I’m cross-posting this from math.stackexchange.com because I’m not getting any feedback and it’s a time-sensitive question for me.
My question pertains to linear separability with hyperplanes in a support vector machine.
According to Wikipedia:
…formally, a support vector machine
constructs a hyperplane or set of
hyperplanes in a high or infinite
dimensional space, which can be used
for classification, regression or
other tasks. Intuitively, a good
separation is achieved by the
hyperplane that has the largest
distance to the nearest training data
points of any class (so-called
functional margin), since in general
the larger the margin the lower the
generalization error of the
classifier.classifier.
The linear separation of classes by hyperplanes intuitively makes sense to me. And I think I understand linear separability for two-dimensional geometry. However, I’m implementing an SVM using a popular SVM library (libSVM) and when messing around with the numbers, I fail to understand how an SVM can create a curve between classes, or enclose central points in category 1 within a circular curve when surrounded by points in category 2 if a hyperplane in an n-dimensional space V is a “flat” subset of dimension n − 1, or for two-dimensional space – a 1D line.
Here is what I mean:

That’s not a hyperplane. That’s circular. How does this work? Or are there more dimensions inside the SVM than the two-dimensional 2D input features?

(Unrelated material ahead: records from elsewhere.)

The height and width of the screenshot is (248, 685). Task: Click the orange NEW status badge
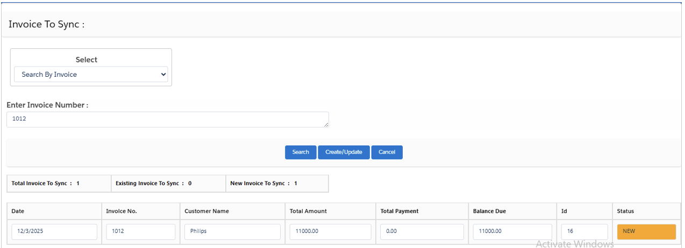tap(646, 231)
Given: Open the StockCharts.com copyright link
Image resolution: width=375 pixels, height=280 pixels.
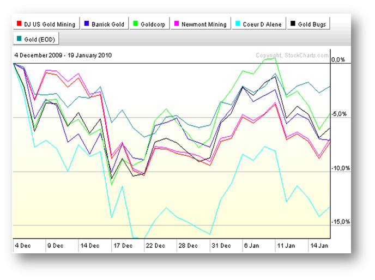Looking at the screenshot, I should pos(292,55).
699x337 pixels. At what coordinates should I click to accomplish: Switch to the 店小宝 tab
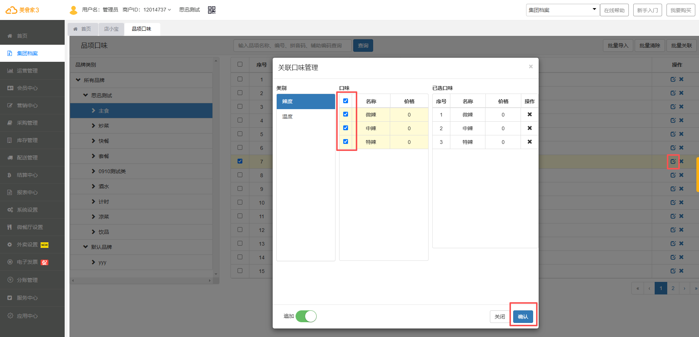(111, 29)
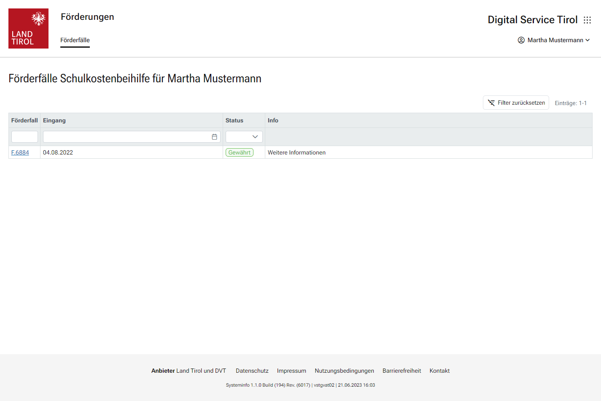The height and width of the screenshot is (401, 601).
Task: Open the Datenschutz footer link
Action: tap(252, 371)
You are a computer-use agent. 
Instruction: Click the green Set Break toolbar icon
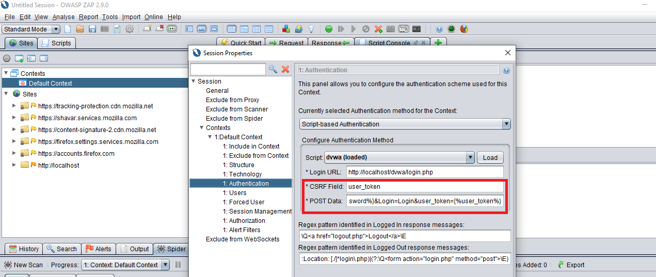(328, 29)
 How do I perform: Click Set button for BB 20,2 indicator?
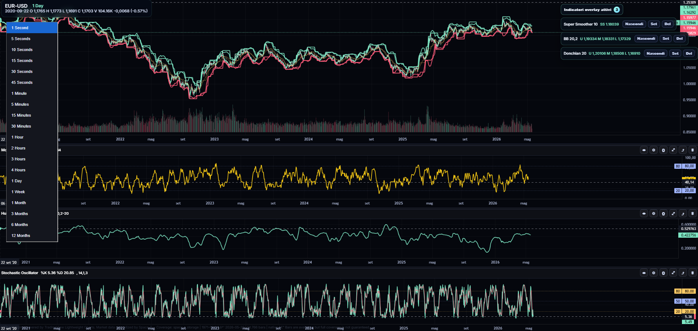pyautogui.click(x=666, y=39)
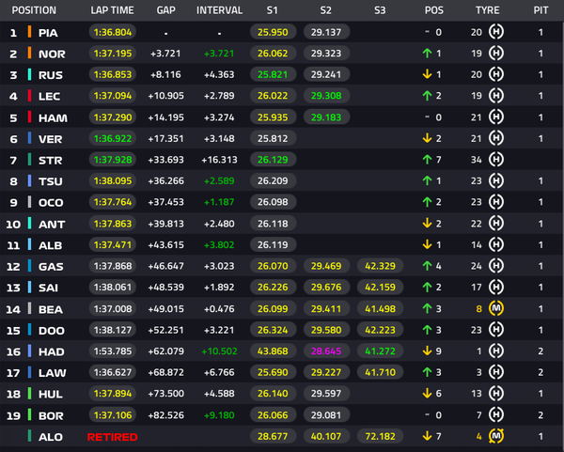Click the medium tyre icon in BEA's row
This screenshot has width=564, height=452.
(x=496, y=308)
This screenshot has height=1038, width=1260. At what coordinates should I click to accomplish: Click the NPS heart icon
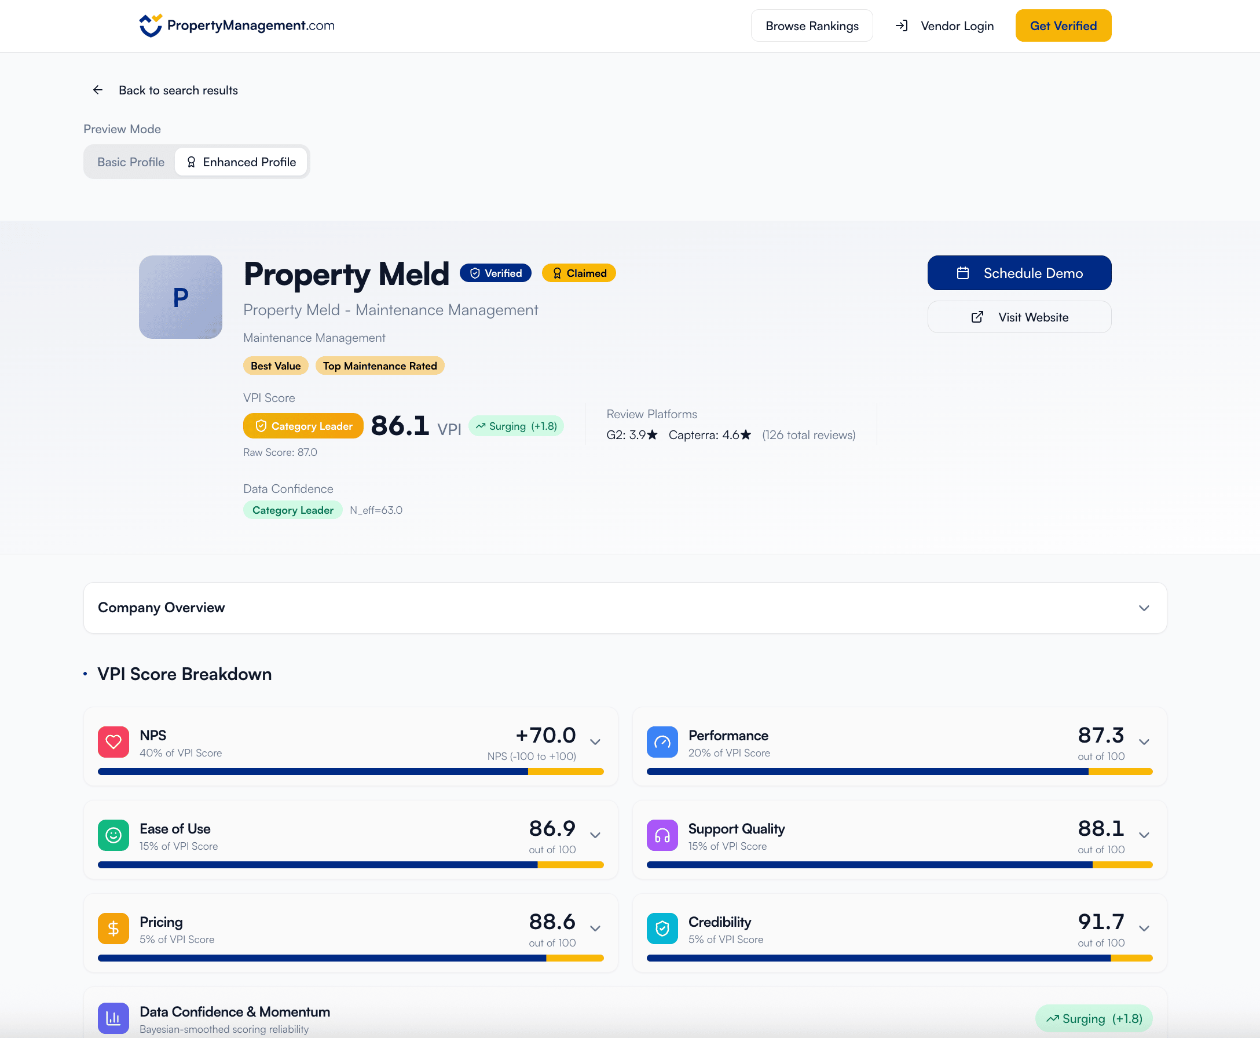pyautogui.click(x=113, y=741)
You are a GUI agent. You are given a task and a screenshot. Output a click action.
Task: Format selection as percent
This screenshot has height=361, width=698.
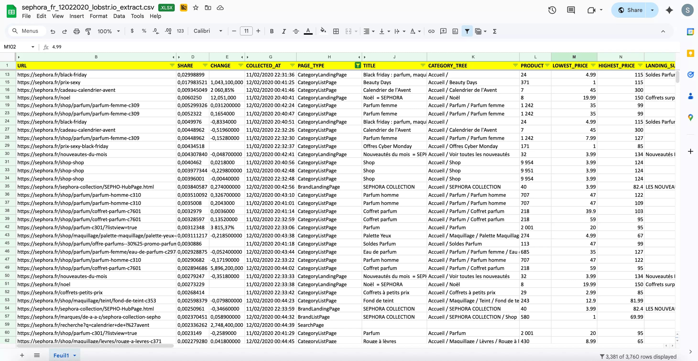tap(144, 31)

This example application can be downloaded here.
Edit:
Thanks for your comprehensive answers. So the SVM can separate weird data well by using a kernel function. Would it help to linearize the data before sending it to the SVM? For example, one of my input features (a numeric value) has a turning point (eg. 0) where it neatly fits into category 1, but above and below zero it fits into category 2. Now, because I know this, would it help classification to send the absolute value of this feature for the SVM?
As mokus explained, support vector machines use a kernel function to implicitly map data into a feature space where they are linearly separable:
Different kernel functions are used for various kinds of data. Note that an extra dimension (feature) is added by the transformation in the picture, although this feature is never materialized in memory.
(Illustration from Chris Thornton, U. Sussex.)